As reported last month that ChatGPT was just about clinging on to a majority share, with the trajectory suggesting it was only a matter of time before it fell below 50%. That hasn’t happened yet, and June’s numbers suggest the timeline for it might be less certain than it looked a few weeks ago. ChatGPT holding flat month-on-month, after years of near-continuous decline, is itself worth noting.

The more interesting story in the June data belongs to Claude. Anthropic’s assistant has gone from 1.6% a year ago to 2.2% six months ago to 8.0% three months back, and now sits at 9.2% — the only major platform besides ChatGPT to gain share, and gain it consistently, every single period measured. Claude’s rise has been the sharpest of any platform tracked over the past six months, and it’s increasingly framed as the third real player in a market that not long ago looked like a straight ChatGPT-versus-Gemini contest. Anthropic’s momentum was also flagged in SimilarWeb’s March data, where Claude nearly tripled its share in a single quarter.

The rest of the field tells a story of stagnation rather than growth. DeepSeek has drifted between 3.3% and 4.6% over the past year without ever establishing a clear direction, currently sitting at 3.6%. Grok has actually gone backwards, falling from 4.1% six months ago to 2.5% today despite periodic bursts of attention around new model releases. Copilot has been remarkably flat throughout, holding at 2.0% for most of the year. Perplexity has had the roughest run of the group, sliding from 1.8% a year ago to 1.1% now, making it the smallest of the seven platforms SimilarWeb tracks.

Traffic share alone doesn’t capture the whole picture, of course. Engagement metrics have consistently shown ChatGPT users returning to the platform far more habitually than Gemini’s — a gap Pew’s own survey data broadly echoed earlier this year, and one that geography complicates further. Gemini’s gains have never been uniform; it has made real inroads in markets like Japan and South Korea while barely denting ChatGPT’s lead in the US and India.

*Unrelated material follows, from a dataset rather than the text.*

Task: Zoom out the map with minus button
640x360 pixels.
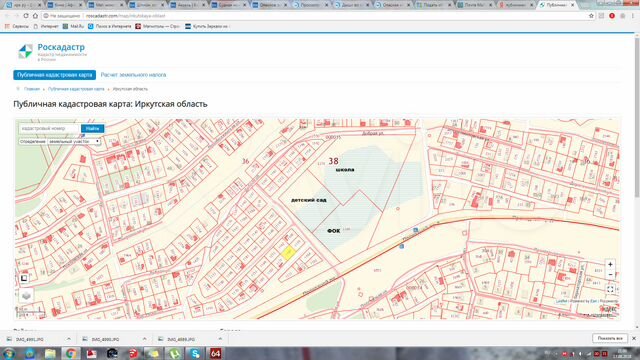Action: 610,274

A slowdown in the headline global number could simply mean Gemini has picked off most of the markets where it was going to win easily, and is now grinding against tougher ones.

Whether June marks a genuine plateau for Gemini or just a pause before the next model release reignites growth is the question worth watching heading into the second half of the year. Google has rarely gone more than a couple of months without a product push of some kind, and a single strong release has been enough to move the needle by several points before. For now, though, ChatGPT has bought itself a bit more breathing room above the 50% line than it looked like it would have a month ago.